11 NOVEMBER 2016


My relationship with my job? It’s complicated.

Well, here, let me try it out on you. “What do you do?” you ask.

“I’m a storyteller.” (CRINGE)

“I help create “brand experiences.” (CRINGE)

“I’m a brand strategist.” (CRINGE)

“I’m an ad guy.” (CRINGE)

You get the idea.

Any one of my go-to answers is met with varying degrees of confusion, pity, or even disdain. I am part of an industry that while continuing to evolve is still often viewed as the “people who sell stuff you don’t need to people who can’t afford it.” And I can’t really blame people for their views on the subject.

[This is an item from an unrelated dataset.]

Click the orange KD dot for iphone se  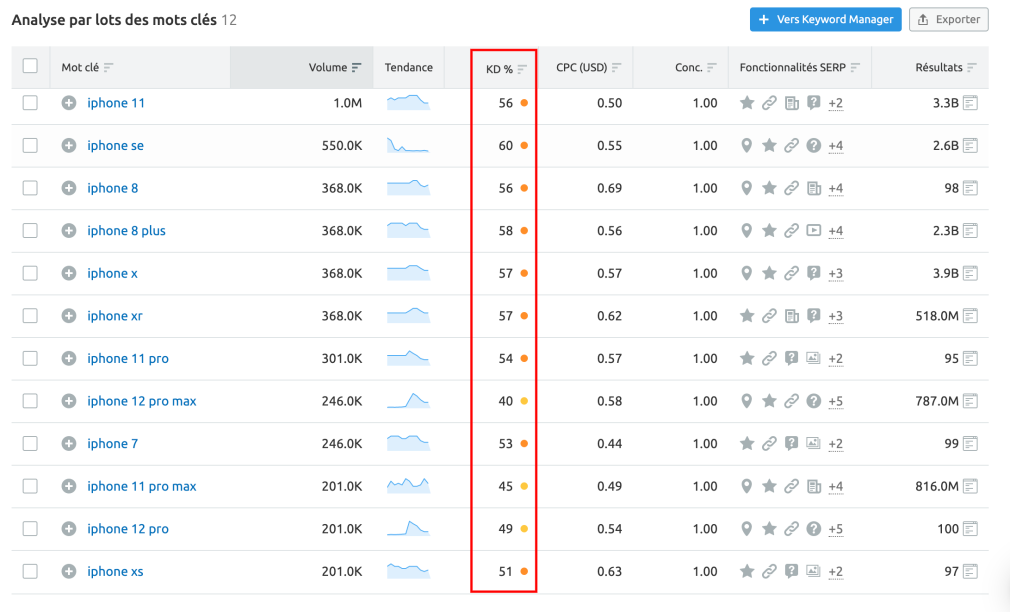tap(524, 146)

But the real answer to the question of what I do (and why I love it so much) goes much deeper. It’s not a one-liner. Maybe not even an elevator chat.

I am in pursuit of brand actualization.




Yes, I believe that brands can and should be powerful vehicles for positive change. That this world we live in is exhaustable and that brands must be at the forefront of righting the wrongs of unconscious capitalism. To have my heart, a brand has to give me something to believe in. Something their employees, customers (and the world at large) really needs. Ultimately, my job is helping brands to find their voice, declare their ambitions, then make those ambitions reality. And the bigger, more purpose-driven those ambitions are, the better.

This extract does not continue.